▶ Goal of the exercise
In the entries that follow, the line with "[menuitem] (292, 164)" opens the range and the line with "[menu] (896, 164)" closes it; repeat that range exactly, both lines included.

(Collected data)
◆ ◆ ◆
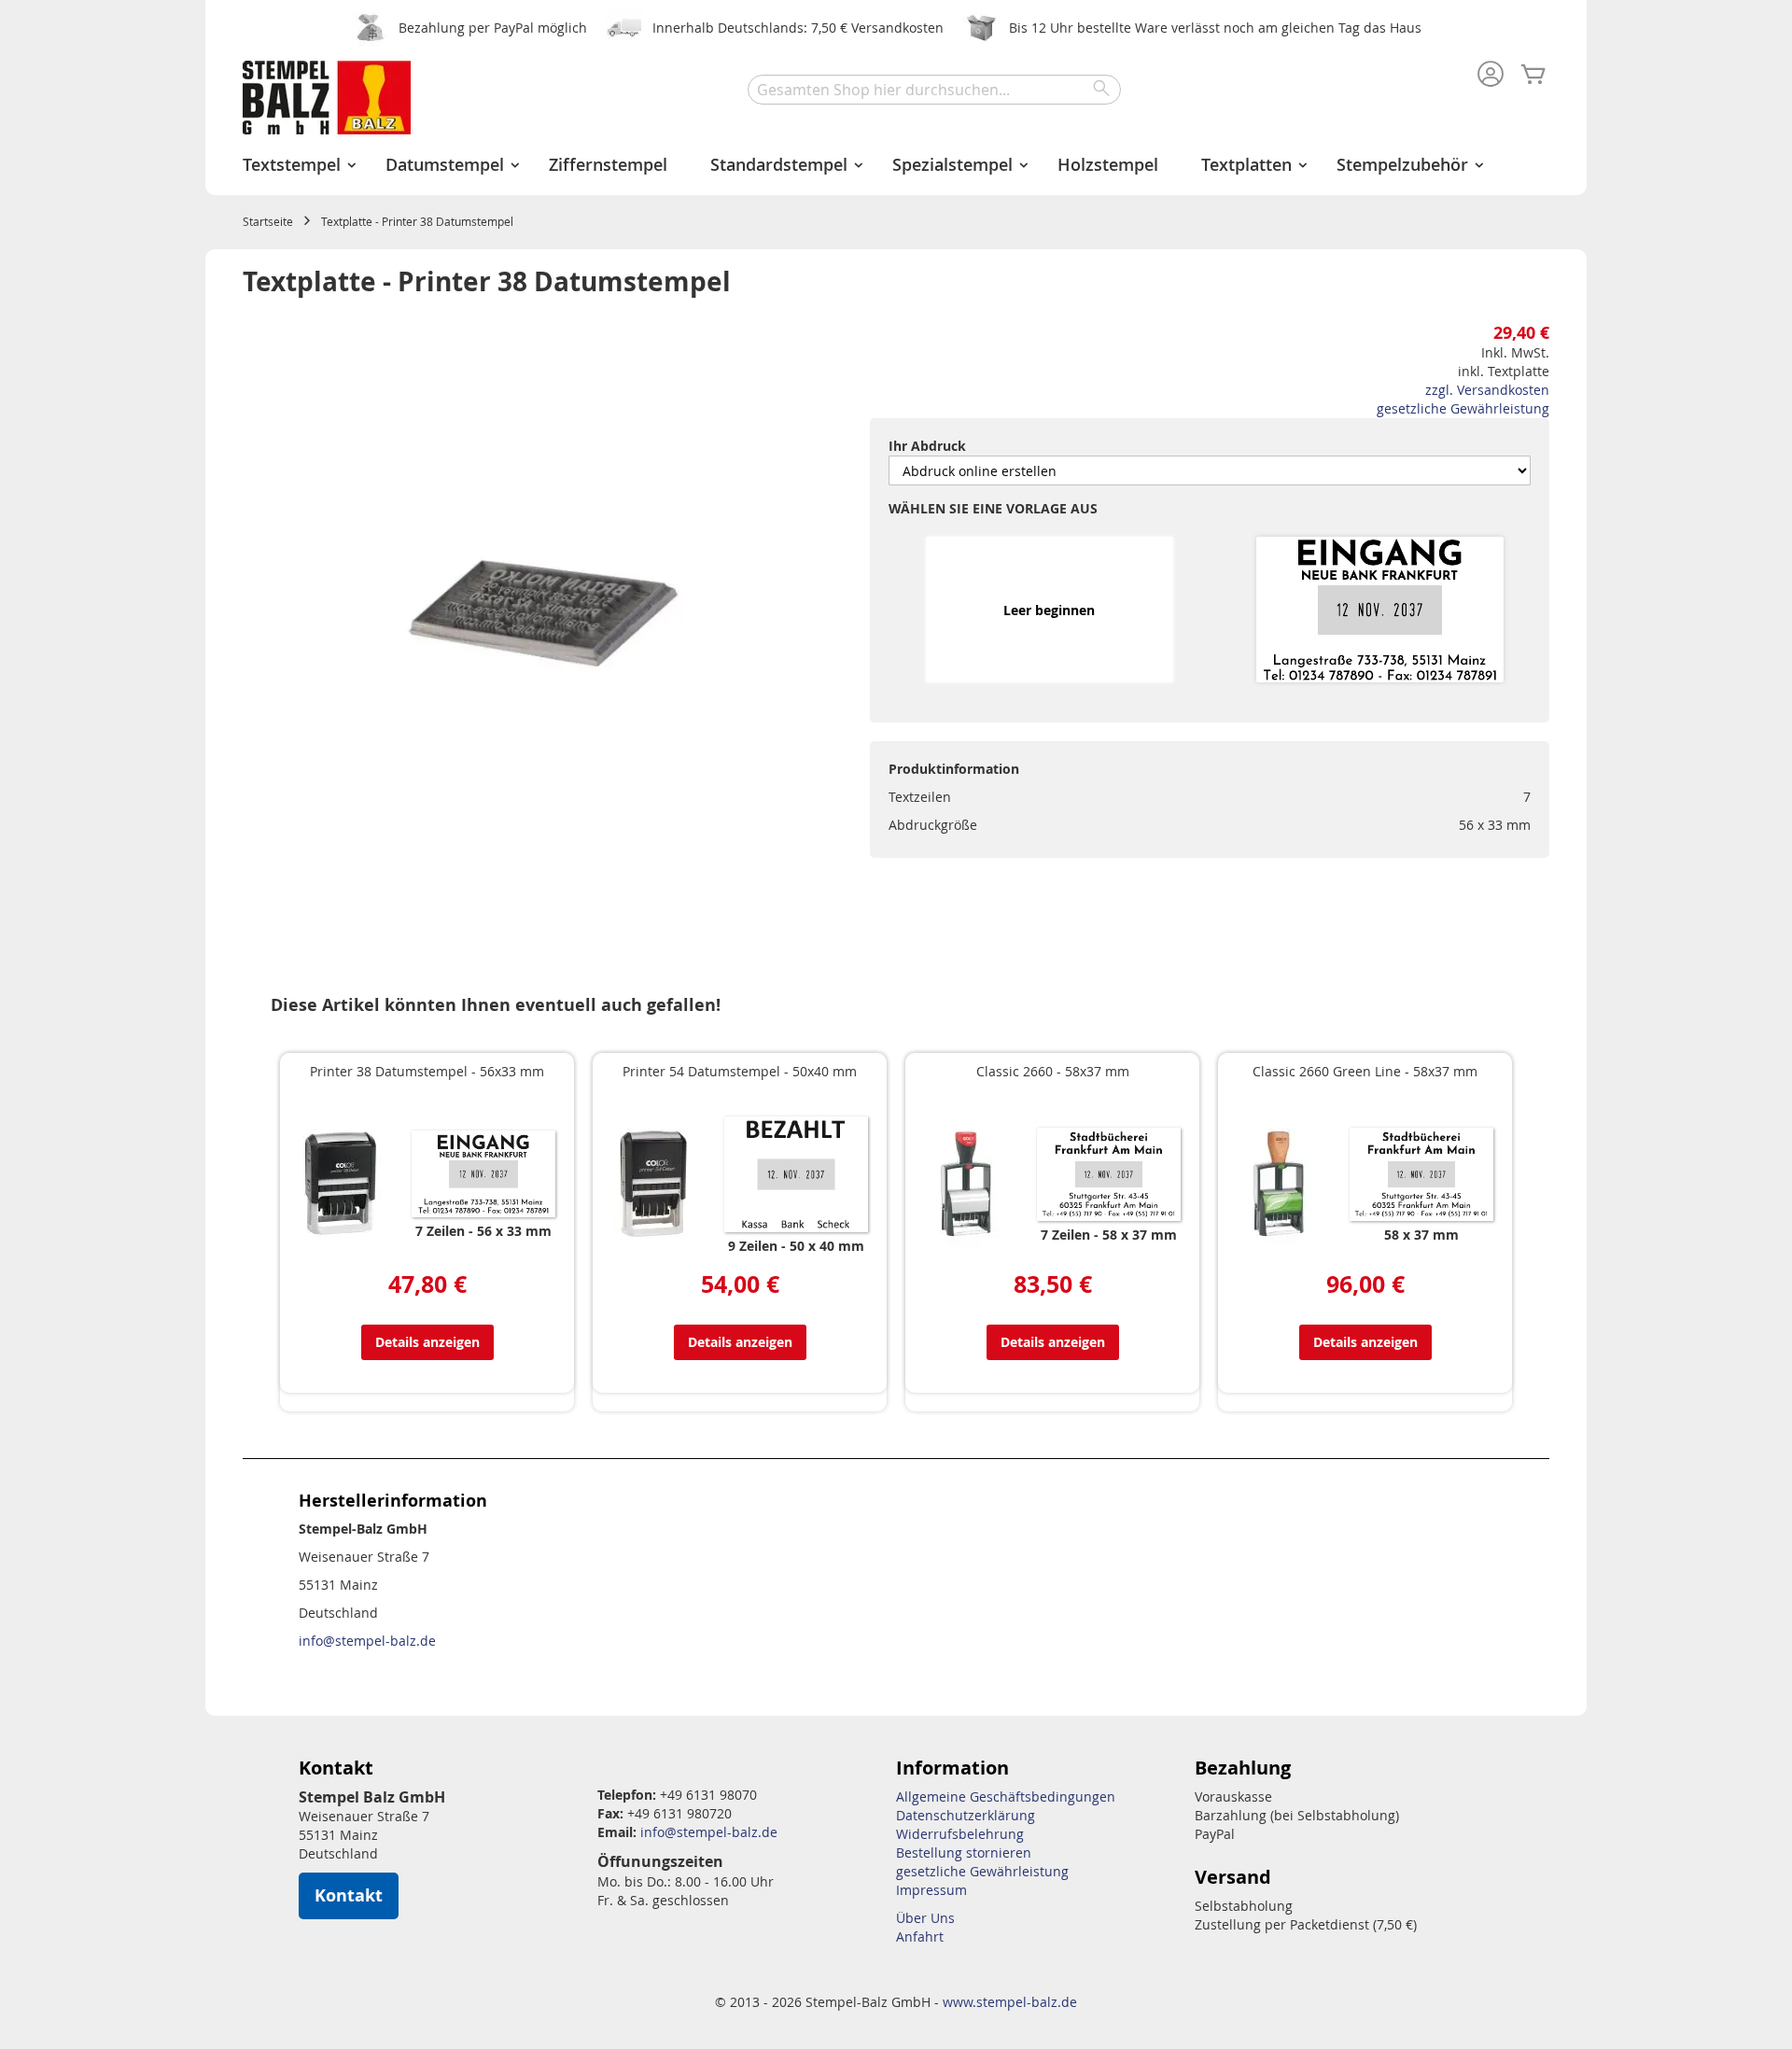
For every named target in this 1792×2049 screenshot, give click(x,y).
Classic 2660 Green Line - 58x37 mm (1365, 1071)
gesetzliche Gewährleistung (1463, 408)
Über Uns (925, 1918)
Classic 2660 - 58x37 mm (1052, 1071)
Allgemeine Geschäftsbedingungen (1005, 1796)
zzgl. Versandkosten (1487, 390)
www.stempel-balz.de (1010, 2002)
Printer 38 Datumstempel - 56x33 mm (427, 1071)
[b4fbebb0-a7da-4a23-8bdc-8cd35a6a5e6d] (1379, 611)
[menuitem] (292, 164)
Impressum (931, 1890)
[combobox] (934, 90)
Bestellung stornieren (963, 1852)
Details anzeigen (427, 1342)
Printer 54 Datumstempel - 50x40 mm (740, 1071)
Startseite (268, 221)
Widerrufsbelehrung (960, 1834)
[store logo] (327, 97)
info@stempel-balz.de (367, 1640)
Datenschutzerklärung (965, 1815)
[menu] (896, 164)
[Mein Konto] (1491, 75)
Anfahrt (920, 1936)
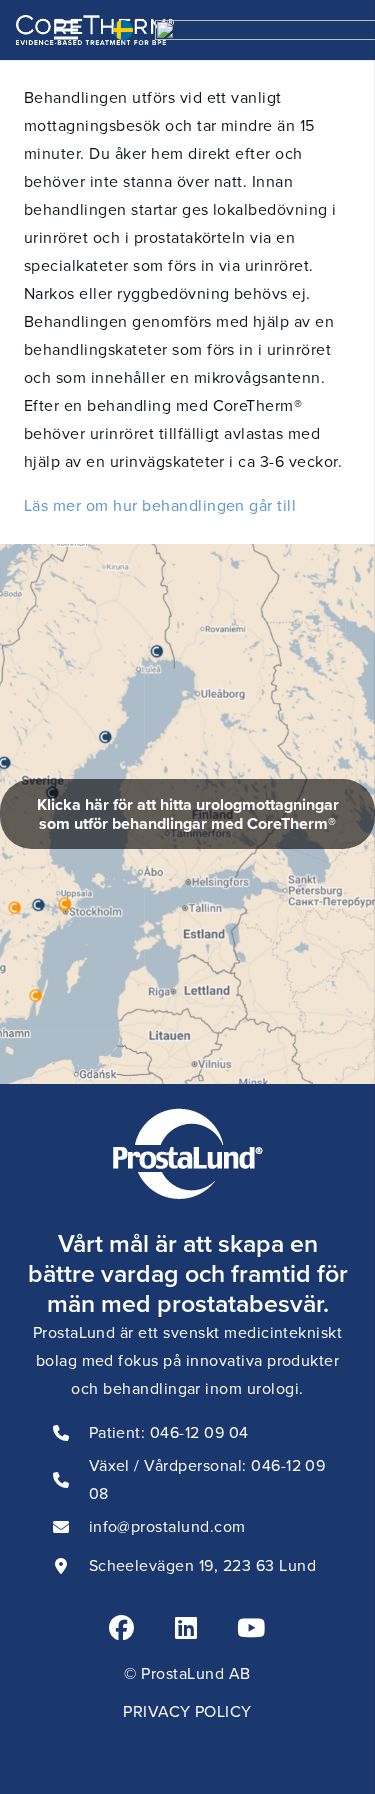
◆ ◆ ◆
▶ Answer to the exercise
[menuitem] (292, 164)
Impressum (931, 1890)
[combobox] (934, 90)
Bestellung stornieren (963, 1852)
Details anzeigen (427, 1342)
Printer 54 Datumstempel - 50x40 mm (740, 1071)
Startseite (268, 221)
Widerrufsbelehrung (960, 1834)
[store logo] (327, 97)
info@stempel-balz.de (367, 1640)
Datenschutzerklärung (965, 1815)
[menu] (896, 164)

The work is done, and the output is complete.